Your answer should consist only of the lines from the line containing "The height and width of the screenshot is (568, 1568)." through the last line below, each repeated exactly.

[Input for this task Boundary: Start]

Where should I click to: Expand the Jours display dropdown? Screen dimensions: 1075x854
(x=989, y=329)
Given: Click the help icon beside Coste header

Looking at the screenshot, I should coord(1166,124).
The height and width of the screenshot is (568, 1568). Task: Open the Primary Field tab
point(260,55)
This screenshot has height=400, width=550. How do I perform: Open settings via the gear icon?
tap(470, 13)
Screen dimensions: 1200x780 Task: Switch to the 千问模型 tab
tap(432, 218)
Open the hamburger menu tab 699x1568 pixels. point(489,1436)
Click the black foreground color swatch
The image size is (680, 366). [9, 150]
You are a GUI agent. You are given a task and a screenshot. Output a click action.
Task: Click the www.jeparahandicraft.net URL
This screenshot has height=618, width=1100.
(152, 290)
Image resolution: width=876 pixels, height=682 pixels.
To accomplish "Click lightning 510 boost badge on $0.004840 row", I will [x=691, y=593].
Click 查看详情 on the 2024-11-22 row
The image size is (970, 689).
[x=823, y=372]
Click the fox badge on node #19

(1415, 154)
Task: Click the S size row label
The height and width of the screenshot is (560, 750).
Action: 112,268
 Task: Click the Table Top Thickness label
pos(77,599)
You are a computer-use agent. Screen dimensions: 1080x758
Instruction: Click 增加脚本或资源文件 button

[Input for this task Boundary: End]

* Written answer
The height and width of the screenshot is (568, 1568). Task: Open the Primary Field tab
point(260,55)
This screenshot has height=400, width=550. How do I perform: Open settings via the gear icon?
tap(470, 13)
Screen dimensions: 1200x780 Task: Switch to the 千问模型 tab
tap(432, 218)
Open the hamburger menu tab 699x1568 pixels. point(489,1436)
Click the black foreground color swatch
The image size is (680, 366). [9, 150]
You are a GUI agent. You are given a task and a screenshot. Output a click action.
Task: Click the www.jeparahandicraft.net URL
This screenshot has height=618, width=1100.
(152, 290)
Image resolution: width=876 pixels, height=682 pixels.
To accomplish "Click lightning 510 boost badge on $0.004840 row", I will [x=691, y=593].
Click 查看详情 on the 2024-11-22 row
The image size is (970, 689).
[x=823, y=372]
Click the fox badge on node #19

(1415, 154)
Task: Click the S size row label
The height and width of the screenshot is (560, 750).
Action: 112,268
 Task: Click the Table Top Thickness label
pos(77,599)
You are a computer-use agent. Screen dimensions: 1080x758
Instruction: Click 增加脚本或资源文件 button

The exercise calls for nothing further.